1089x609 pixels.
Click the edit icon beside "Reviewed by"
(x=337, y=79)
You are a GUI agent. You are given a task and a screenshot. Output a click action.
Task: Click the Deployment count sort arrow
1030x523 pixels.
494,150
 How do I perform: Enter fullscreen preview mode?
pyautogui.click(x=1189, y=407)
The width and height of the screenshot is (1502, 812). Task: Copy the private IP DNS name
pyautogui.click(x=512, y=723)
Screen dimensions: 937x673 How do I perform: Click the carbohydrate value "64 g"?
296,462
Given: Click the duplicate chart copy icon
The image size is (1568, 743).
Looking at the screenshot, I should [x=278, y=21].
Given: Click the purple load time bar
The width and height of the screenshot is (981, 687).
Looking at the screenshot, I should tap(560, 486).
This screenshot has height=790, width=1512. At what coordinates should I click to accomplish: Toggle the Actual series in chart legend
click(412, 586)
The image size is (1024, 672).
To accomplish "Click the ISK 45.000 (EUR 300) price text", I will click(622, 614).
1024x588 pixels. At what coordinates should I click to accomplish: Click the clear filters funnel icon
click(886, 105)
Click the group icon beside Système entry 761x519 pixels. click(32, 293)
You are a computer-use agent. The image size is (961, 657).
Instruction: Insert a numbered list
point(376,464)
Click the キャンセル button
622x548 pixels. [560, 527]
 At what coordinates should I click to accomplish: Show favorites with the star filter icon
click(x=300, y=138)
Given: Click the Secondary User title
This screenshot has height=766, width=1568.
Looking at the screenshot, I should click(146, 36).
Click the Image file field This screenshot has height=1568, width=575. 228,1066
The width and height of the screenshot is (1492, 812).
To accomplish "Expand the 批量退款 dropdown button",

● ● ● ● ● ● ●

=== EXERCISE TASK ===
Please convert the data above into a JSON list of strings, with one string for each line and any blank lines left out.

=== WORKED SOLUTION ===
[
  "1089x609 pixels.",
  "Click the edit icon beside \"Reviewed by\"",
  "(x=337, y=79)",
  "You are a GUI agent. You are given a task and a screenshot. Output a click action.",
  "Task: Click the Deployment count sort arrow",
  "1030x523 pixels.",
  "494,150",
  " How do I perform: Enter fullscreen preview mode?",
  "pyautogui.click(x=1189, y=407)",
  "The width and height of the screenshot is (1502, 812). Task: Copy the private IP DNS name",
  "pyautogui.click(x=512, y=723)",
  "Screen dimensions: 937x673 How do I perform: Click the carbohydrate value \"64 g\"?",
  "296,462",
  "Given: Click the duplicate chart copy icon",
  "The image size is (1568, 743).",
  "Looking at the screenshot, I should [x=278, y=21].",
  "Given: Click the purple load time bar",
  "The width and height of the screenshot is (981, 687).",
  "Looking at the screenshot, I should tap(560, 486).",
  "This screenshot has height=790, width=1512. At what coordinates should I click to accomplish: Toggle the Actual series in chart legend",
  "click(412, 586)",
  "The image size is (1024, 672).",
  "To accomplish \"Click the ISK 45.000 (EUR 300) price text\", I will click(622, 614).",
  "1024x588 pixels. At what coordinates should I click to accomplish: Click the clear filters funnel icon",
  "click(886, 105)",
  "Click the group icon beside Système entry 761x519 pixels. click(32, 293)",
  "You are a computer-use agent. The image size is (961, 657).",
  "Instruction: Insert a numbered list",
  "point(376,464)",
  "Click the キャンセル button",
  "622x548 pixels. [560, 527]",
  " At what coordinates should I click to accomplish: Show favorites with the star filter icon",
  "click(x=300, y=138)",
  "Given: Click the Secondary User title",
  "This screenshot has height=766, width=1568.",
  "Looking at the screenshot, I should click(146, 36).",
  "Click the Image file field This screenshot has height=1568, width=575. 228,1066",
  "The width and height of the screenshot is (1492, 812).",
  "To accomplish \"Expand the 批量退款 dropdown button\","
]